Grown up mean girls
Anyone who has been to High School knew them. They got a label in the 2004 movie.
I’ve long said that girls in their teens are the cruelest creatures on the planet. Their hormones are kicking in, they are confused, trying to model who they will be – looking for role models. They are pressured by society to be thin, to be pretty, to be smart (but not TOO smart, or you won’t attract a boy). If you are a teenage girl who does not fit in, woe be to you, because you will find yourself a target of the mean girls.
So what happens when mean girls grow up? Do they grow out of the meanness?
Well, if what we see on television, whether “reality” (Real Housewives franchise, anyone?) or fiction (any soap opera, Grey’s Anatomy), when mean girls grow up, they get meaner.

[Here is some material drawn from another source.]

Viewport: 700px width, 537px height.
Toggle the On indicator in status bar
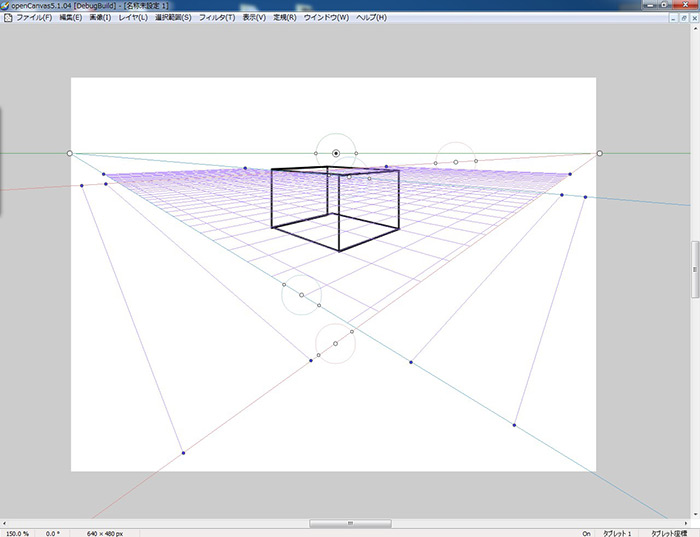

Adding to my theory is the fact that there is a new book out called “Working With Bitches: Identify the Eight Types of Office Mean Girls and Rise Above Workplace Nastiness”. In it, the author, a psychologist, discusses the cattiness, dismissive, snide remarks, and cliques and talking behind people’s backs.
Wait, in an office? This doesn’t end in High School?
It appears not (and I can tell you from personal experience, no, it doesn’t). When did it become acceptable to behave in such a juvenile manner past the age when we reach adulthood? When did it become necessary to cater to these people, who by all rights should not be in a professional environment (maybe they should get their own television show).
Moving beyond these questions, a person must ask the most important one: Why? Where does this behavior come from, anyway?
Well, think about it. I mentioned the television shows earlier – behavior modeling. We idolize people who are mean (and they are usually people with money). We are constantly told all of the things that are wrong with us (we are SHOWN models that are airbrushed to a perfection we will never reach); it takes someone with a pretty strong sense of self to be able to ignore/deal with the constant negative messaging that we encounter. In a word: insecurity. Low self-esteem.
The interesting thing about this is that women get pretty devious when we are feeling bad about ourselves: micro-managing, exclusion, lying, gossiping. (Yes, I know that men do these things too but it is entirely different and I am now addressing women).
I was at an interesting discussion about a month ago, where a group of women were discussing women as leaders in different contexts, and at different times. One of them said something that struck me because I have heard it before and personally don’t find it to be true, yet it still comes back, so there must be something behind it: the statement that women have a desire to be liked.
Since when, and how does being a mean girl bring about positive results?
If insecurity and wanting to be liked are these peoples’ motivations, then why are they being mean instead of nice? (And be careful, when some of them are nice, their motives are not at all)
How do we deal with all of this, anyway? I can’t claim to have an answer because I am still trying to figure it out. Honestly, when I encounter a mean girl, whether in professional or personal life, I would rather not deal with the person at all. Unfortunately, I can’t avoid it, because they are all around me.